SEC software consists of:
- SEC service
- SEC monitor and control
- SEC configuration utility
- SEC logging facility
The service requires Administrator authority and is usually launched from the SEC monitor and control application. The service uses SonetExpert™ device to transmit and receive data over optical lines using Sonet/SDH protocols. The service demultiplexes T1 E1 frames received from the Sonet/SDH and sends them using User Datagram Protocol (UDP) to GL’s Soft T1 E1 Analyzer. It also multiplexes T1 E1 frames into Sonet/SDH frames and transmits over optical lines using SonetExpert™ hardware.
Architecture of SonetExpert™ Channelized Analyzer
When SEC Monitor and Control is running, it does not affect the functionality of the SEC service, the application just monitors the service. The latter is running undisturbed regardless SEC Monitor and Control application is up or it is closed. The monitoring features allow users to see the operational status of the service otherwise invisible. Users can open and close SEC Monitoring and Control application as many times as needed without disturbing operations. The only way to cause interference with the service operation is to invoke the “STOP SERVICE” function.
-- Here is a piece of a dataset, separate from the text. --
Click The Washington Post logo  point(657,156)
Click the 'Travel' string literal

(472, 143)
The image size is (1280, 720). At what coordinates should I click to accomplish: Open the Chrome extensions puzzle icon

The picture below shows GUI based SonetExpert™ Channelized Analyzer Service Monitor, which provides users with the following functionality:
- Starting and stopping the SEC service
- Configuring the SEC service
- Launching Soft T1 E1 Analyzer
- Viewing and clearing the SEC service log
- Displaying alarms, error counters and operational statistics
SEC Monitor and Control Window
SEC Configuration Utility
The utility configures Sonet/SDH parameters, UDP endpoints for T1 E1 frame data transfer between STEA and SEC services, T1 E1 channels used and clock setting of Sonet/SDH ports.
OC-3 Configuration Utility
STM-1 Configuration Utility
Sonet/SDH Data Rates
Sonet is the North American standard (termed OC-N) defined in Telcordia GR-253-CORE and ANSI T1.105. STS-1 (Synchronous Transport Signal Level -1) is the basic level of electrically framed signal format in Sonet. Higher-level signals are integer multiples of STS-1, creating the family of STS-N signals, for N = 1, 3, 12, 48, 192 & 768. The optical counterpart for each STS-N signal is designated as OC-N (Optical Carrier Level-N).
SDH is the Asian and European standard (termed STM-N) defined in ITU G.707 and G.708 standard. An STM-N (Synchronous Transport Module Level-N) are the frame structures used in the SDH.
The following table details bit rates of Sonet and SDH.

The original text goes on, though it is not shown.